──────── SUPPLIED MATERIAL

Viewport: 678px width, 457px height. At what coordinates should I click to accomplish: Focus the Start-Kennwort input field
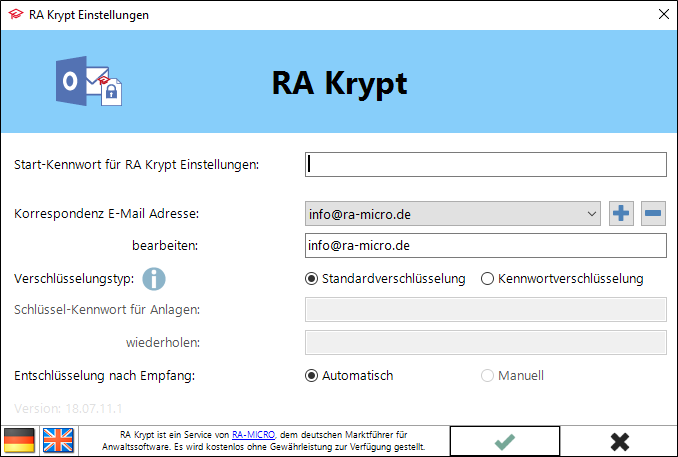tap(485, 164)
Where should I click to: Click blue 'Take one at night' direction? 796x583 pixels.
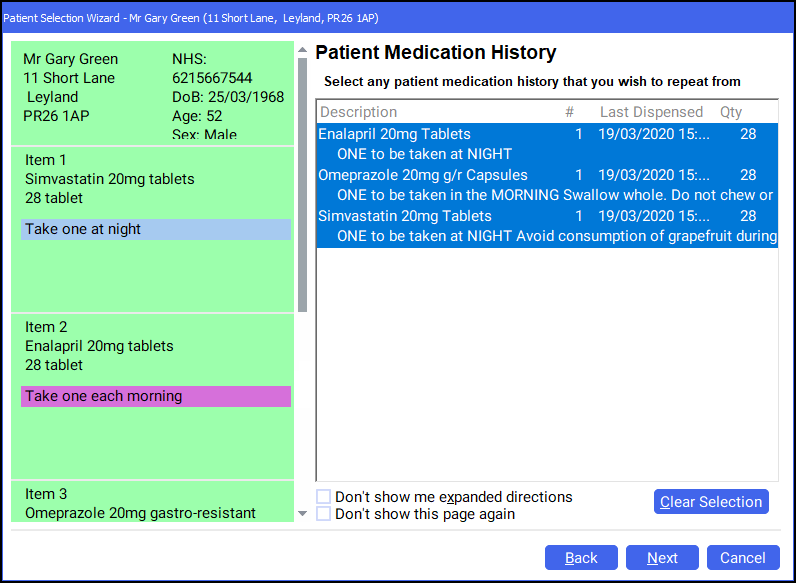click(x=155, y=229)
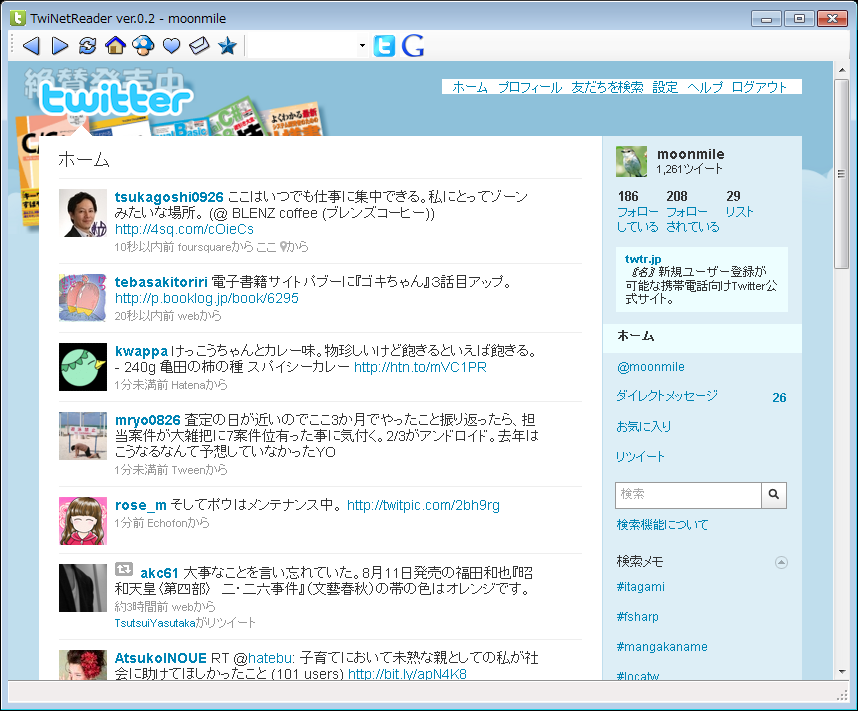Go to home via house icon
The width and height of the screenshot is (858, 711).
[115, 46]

────────────────

**ASSIGNED TASK:**
With the pictures excluded, the records are to be reproduced exactly.

**SOLUTION:**
Viewport: 678px width, 457px height. At what coordinates should I click to accomplish: Focus the Start-Kennwort input field
tap(485, 164)
Where should I click to: Click blue 'Take one at night' direction? 796x583 pixels.
click(x=155, y=229)
Go to home via house icon
The width and height of the screenshot is (858, 711).
[115, 46]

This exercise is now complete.